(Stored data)
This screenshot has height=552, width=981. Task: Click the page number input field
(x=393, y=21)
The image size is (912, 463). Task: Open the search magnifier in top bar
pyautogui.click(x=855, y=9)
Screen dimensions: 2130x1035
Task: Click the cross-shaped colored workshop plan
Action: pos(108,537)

**Task brief**
The answer must be the same records, repeated exactly and in full.

**Solved problem**
This screenshot has height=552, width=981. Task: Click the page number input field
(x=393, y=21)
The image size is (912, 463). Task: Open the search magnifier in top bar
pyautogui.click(x=855, y=9)
Screen dimensions: 2130x1035
Task: Click the cross-shaped colored workshop plan
Action: pos(108,537)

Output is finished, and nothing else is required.